- Location: Jackson County, Florida
- Nearest city: Sneads, Florida
- Coordinates: 30°48′22″N 84°56′40″W﻿ / ﻿30.80611°N 84.94444°W
- Area: 7,952 acres (3,218 ha)
- Governing body: Florida Fish and Wildlife Conservation Commission

= Apalachee Wildlife Management Area =

Protected area in Florida, United States

Apalachee Wildlife Management Area (WMA) consists of 7,952 acres of upland longleaf pine and wetland habitat three miles north of Sneads in Jackson County, Florida. The area is broken up into three management zones, all located along Lake Seminole and the Chattahoochee River.

== Flora and fauna ==
High-quality longleaf pine forest here is preferred by species such as Bachman's sparrow, brown-headed nuthatch, gopher tortoise, and Florida pine snake. The upland habitat, interspersed with floodplain forests and marshes, offers prime habitat for both migratory and resident birds. The federally-listed gentian pinkroot grows within Apalachee Wildlife Management Area.

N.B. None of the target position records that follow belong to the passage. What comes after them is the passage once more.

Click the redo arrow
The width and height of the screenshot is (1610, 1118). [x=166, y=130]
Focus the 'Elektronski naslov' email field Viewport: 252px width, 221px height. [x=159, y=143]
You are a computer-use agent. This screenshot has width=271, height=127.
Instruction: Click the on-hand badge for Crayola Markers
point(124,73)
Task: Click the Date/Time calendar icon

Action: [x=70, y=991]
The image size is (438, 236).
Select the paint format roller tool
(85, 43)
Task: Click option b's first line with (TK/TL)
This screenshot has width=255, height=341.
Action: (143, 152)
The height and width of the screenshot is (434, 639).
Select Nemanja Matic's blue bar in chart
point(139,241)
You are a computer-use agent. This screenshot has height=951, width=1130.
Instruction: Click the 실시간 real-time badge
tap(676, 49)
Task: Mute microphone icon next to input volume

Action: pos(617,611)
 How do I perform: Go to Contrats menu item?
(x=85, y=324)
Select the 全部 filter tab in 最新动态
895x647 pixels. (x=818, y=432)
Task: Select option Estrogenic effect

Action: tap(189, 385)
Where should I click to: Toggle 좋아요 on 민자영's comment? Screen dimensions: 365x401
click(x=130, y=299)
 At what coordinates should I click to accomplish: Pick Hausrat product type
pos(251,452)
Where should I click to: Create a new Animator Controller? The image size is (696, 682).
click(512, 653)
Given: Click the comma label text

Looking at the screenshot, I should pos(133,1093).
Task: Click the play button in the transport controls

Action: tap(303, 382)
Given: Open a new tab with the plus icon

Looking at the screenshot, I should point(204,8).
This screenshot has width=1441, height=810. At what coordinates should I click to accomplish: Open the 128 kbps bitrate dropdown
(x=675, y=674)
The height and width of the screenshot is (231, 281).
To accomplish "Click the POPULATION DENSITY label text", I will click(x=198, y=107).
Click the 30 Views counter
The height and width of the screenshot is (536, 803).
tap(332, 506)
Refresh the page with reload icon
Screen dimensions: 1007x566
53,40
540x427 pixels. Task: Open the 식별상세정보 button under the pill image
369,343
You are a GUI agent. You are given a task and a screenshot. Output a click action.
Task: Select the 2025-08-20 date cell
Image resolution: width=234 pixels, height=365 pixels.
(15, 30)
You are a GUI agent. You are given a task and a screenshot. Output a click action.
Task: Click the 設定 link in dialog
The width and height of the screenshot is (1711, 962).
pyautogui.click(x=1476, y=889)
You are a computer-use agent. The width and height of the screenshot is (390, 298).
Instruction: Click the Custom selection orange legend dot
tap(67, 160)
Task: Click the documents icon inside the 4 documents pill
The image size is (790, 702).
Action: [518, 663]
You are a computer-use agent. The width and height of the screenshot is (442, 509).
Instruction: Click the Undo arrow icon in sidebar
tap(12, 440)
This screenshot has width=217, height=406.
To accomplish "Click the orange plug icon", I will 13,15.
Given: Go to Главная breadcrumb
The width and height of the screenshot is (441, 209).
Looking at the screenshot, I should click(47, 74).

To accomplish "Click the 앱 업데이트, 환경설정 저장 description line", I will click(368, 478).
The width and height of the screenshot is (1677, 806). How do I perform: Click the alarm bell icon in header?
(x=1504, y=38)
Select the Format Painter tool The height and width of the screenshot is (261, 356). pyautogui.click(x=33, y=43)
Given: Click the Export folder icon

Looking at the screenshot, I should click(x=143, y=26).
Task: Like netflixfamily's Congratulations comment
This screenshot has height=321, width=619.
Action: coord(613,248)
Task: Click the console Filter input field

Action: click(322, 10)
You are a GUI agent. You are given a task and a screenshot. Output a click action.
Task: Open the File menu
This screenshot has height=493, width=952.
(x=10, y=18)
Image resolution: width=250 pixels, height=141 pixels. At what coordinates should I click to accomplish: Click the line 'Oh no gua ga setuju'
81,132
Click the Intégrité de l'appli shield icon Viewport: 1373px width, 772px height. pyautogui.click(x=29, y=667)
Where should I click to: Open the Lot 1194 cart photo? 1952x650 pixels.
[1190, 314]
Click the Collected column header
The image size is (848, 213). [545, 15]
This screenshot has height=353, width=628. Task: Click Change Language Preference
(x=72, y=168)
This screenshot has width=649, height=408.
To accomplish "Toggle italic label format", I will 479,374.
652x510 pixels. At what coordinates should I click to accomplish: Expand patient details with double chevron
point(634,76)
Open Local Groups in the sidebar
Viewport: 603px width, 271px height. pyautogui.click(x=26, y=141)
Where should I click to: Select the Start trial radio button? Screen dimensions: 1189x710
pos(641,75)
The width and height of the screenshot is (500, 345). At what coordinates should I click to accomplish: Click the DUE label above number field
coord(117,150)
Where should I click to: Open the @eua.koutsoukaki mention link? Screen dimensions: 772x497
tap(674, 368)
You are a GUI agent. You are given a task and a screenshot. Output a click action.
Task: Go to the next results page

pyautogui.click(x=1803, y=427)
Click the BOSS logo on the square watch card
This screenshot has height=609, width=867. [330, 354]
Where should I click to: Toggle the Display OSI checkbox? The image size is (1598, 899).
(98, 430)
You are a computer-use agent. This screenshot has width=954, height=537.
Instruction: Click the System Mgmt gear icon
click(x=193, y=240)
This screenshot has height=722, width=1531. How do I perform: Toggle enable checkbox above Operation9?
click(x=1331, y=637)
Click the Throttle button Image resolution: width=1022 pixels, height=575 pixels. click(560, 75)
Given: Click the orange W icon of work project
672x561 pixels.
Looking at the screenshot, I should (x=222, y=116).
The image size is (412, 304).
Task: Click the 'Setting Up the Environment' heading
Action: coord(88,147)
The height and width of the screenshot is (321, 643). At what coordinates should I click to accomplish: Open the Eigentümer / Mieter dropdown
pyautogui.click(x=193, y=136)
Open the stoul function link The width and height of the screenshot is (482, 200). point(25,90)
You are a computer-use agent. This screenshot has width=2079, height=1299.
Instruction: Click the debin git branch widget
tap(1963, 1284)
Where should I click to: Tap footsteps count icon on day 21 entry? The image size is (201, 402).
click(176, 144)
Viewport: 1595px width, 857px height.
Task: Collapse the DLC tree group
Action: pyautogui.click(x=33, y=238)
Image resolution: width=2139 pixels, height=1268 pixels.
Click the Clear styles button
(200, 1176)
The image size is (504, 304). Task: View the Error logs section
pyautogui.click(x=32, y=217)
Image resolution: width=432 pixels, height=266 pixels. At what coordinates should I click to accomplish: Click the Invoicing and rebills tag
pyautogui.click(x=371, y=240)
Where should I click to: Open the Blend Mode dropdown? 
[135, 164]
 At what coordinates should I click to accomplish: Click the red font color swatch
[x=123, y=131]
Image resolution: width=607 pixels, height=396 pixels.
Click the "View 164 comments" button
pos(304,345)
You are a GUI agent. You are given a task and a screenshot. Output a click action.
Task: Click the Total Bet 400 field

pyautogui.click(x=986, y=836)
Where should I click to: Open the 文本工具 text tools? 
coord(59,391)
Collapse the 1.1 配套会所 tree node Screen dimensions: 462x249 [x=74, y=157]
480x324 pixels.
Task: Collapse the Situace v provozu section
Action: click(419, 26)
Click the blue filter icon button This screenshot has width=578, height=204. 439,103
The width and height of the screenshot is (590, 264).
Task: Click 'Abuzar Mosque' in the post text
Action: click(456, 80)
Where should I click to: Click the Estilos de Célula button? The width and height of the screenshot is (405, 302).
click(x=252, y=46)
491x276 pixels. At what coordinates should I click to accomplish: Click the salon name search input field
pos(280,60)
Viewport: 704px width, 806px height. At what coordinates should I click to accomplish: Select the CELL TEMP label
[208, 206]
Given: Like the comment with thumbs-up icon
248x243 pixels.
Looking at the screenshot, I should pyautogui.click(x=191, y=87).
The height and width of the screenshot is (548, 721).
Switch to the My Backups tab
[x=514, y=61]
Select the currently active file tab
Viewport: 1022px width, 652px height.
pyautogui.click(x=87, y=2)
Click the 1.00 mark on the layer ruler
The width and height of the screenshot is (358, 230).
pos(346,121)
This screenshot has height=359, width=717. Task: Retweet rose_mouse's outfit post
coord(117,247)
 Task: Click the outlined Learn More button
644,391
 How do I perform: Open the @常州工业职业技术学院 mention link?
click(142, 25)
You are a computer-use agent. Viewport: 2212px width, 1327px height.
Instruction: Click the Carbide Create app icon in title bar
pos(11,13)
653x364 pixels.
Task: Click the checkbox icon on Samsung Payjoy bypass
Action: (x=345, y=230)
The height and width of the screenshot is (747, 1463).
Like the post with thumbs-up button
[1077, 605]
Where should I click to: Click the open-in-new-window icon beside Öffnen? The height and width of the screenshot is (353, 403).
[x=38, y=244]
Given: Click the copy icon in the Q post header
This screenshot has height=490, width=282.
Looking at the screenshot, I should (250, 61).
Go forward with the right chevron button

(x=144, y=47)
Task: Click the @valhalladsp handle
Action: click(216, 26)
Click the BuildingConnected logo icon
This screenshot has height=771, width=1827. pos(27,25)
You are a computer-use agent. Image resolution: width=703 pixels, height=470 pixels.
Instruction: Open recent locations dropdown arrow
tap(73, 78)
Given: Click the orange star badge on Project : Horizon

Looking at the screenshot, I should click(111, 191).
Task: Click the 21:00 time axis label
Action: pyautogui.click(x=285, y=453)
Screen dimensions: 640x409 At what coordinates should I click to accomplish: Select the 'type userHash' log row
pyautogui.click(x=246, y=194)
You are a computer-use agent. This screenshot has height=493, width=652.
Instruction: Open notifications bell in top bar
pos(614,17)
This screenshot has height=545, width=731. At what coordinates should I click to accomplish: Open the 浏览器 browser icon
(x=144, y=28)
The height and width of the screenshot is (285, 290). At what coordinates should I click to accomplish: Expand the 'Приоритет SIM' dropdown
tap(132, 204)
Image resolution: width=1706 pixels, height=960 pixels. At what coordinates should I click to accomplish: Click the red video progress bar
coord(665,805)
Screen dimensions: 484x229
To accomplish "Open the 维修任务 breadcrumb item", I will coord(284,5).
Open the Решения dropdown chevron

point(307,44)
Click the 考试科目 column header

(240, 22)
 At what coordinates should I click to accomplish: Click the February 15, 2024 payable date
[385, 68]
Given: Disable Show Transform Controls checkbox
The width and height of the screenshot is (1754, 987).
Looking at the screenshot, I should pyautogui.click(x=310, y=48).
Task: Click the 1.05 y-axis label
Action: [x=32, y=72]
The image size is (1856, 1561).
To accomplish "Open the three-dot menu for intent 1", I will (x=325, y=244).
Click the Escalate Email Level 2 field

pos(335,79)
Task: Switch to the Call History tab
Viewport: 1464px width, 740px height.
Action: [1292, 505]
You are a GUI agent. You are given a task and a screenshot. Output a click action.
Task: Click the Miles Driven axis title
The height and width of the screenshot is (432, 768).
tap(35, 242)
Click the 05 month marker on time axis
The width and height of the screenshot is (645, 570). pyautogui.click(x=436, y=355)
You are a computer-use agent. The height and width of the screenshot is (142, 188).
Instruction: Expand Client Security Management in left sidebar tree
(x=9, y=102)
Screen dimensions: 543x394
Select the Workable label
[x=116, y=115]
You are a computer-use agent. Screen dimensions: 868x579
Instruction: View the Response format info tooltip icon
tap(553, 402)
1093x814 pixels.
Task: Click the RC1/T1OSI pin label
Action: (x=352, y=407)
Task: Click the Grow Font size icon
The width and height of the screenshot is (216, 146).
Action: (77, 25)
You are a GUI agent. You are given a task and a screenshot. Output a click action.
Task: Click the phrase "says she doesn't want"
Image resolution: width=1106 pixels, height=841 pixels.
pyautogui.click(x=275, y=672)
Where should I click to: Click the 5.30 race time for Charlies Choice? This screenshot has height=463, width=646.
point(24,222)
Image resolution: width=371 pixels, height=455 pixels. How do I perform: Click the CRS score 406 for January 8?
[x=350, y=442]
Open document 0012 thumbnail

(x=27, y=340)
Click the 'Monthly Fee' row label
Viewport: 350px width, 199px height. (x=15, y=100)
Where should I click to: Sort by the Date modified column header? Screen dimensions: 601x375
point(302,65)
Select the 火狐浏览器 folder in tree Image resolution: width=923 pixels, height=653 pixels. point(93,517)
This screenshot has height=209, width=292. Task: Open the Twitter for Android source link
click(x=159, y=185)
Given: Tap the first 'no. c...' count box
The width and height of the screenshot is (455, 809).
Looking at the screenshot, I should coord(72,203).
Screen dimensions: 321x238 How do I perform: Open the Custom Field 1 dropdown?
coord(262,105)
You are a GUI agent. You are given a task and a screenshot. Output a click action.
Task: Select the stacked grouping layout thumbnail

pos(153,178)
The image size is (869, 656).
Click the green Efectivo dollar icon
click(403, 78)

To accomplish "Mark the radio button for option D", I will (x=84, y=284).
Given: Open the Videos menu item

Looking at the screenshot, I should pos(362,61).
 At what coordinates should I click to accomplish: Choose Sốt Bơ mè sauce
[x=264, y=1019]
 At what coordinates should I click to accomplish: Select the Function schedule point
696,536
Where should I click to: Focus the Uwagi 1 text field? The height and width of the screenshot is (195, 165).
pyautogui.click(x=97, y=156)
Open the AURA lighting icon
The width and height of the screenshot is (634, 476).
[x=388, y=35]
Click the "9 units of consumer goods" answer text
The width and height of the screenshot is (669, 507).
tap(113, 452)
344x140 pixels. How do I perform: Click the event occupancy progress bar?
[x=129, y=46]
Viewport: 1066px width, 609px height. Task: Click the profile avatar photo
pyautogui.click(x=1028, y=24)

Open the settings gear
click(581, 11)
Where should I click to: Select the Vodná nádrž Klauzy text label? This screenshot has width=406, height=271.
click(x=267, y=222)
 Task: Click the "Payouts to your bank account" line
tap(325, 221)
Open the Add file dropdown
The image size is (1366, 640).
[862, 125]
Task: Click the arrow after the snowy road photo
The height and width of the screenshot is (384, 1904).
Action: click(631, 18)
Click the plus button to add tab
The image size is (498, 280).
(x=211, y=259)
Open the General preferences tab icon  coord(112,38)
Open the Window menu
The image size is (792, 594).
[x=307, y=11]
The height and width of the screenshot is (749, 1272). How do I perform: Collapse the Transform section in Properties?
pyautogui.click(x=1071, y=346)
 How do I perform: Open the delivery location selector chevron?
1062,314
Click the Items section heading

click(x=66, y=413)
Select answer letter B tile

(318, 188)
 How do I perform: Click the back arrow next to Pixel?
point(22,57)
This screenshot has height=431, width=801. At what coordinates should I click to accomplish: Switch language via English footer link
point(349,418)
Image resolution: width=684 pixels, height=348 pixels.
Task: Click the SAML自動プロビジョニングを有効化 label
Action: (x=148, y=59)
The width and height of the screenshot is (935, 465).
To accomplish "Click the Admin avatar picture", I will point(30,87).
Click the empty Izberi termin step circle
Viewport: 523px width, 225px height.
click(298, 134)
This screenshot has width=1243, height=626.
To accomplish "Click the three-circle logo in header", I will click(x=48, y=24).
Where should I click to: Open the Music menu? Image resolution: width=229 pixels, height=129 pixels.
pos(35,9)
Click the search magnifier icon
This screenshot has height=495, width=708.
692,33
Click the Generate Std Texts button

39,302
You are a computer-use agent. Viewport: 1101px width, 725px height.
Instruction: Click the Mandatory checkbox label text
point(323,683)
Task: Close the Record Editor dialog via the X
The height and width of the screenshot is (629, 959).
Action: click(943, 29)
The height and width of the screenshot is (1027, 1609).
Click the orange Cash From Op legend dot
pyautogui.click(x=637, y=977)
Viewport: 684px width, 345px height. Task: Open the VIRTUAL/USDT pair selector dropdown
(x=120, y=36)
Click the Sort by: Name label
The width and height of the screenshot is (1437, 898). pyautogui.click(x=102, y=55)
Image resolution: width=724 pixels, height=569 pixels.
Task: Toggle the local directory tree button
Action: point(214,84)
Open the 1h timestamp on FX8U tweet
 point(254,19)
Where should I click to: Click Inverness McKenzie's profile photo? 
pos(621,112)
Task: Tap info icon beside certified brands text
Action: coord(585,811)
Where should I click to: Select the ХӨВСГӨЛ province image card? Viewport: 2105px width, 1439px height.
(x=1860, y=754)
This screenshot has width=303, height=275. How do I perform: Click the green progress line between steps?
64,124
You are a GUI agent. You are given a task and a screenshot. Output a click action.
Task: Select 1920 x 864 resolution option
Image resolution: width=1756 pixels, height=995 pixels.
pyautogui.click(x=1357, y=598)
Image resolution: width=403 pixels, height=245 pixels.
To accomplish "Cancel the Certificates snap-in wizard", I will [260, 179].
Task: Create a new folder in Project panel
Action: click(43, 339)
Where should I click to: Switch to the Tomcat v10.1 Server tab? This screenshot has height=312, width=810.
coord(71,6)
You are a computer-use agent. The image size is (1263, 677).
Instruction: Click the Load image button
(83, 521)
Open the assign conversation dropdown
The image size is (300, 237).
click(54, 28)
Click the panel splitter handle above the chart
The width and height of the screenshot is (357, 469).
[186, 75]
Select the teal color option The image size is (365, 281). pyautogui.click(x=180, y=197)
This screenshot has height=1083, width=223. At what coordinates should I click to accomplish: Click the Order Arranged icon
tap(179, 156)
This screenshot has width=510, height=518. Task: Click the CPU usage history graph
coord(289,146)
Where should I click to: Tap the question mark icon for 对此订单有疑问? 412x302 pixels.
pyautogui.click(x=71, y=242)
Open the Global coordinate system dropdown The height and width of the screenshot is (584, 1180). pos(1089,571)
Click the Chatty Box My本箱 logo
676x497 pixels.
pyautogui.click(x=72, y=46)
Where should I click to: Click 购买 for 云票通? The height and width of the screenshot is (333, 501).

== Recreational Activities ==
Hunting is extremely popular here, as some of the largest deer harvested in Florida have come out of this WMA. Furthermore, the Northern bobwhite population is robust due to frequent prescribed burns and abundant cover. Fishing opportunities exist on the backwater sloughs of the Chattahoochee River, WMA ponds, and on Lake Seminole. Bass fishermen recognize Lake Seminole as a largemouth bass and striped bass hotspot.

Apalachee Wildlife Management Area is a site on the Great Florida Birding and Wildlife Trail and its strong wildlife populations attract wildlife viewers year-round. Paddlers utilize four boat landings along River Road to access Lake Seminole and the Chattahoochee River. Hiking, bicycling, and horseback riding is permitted on all unpaved roads.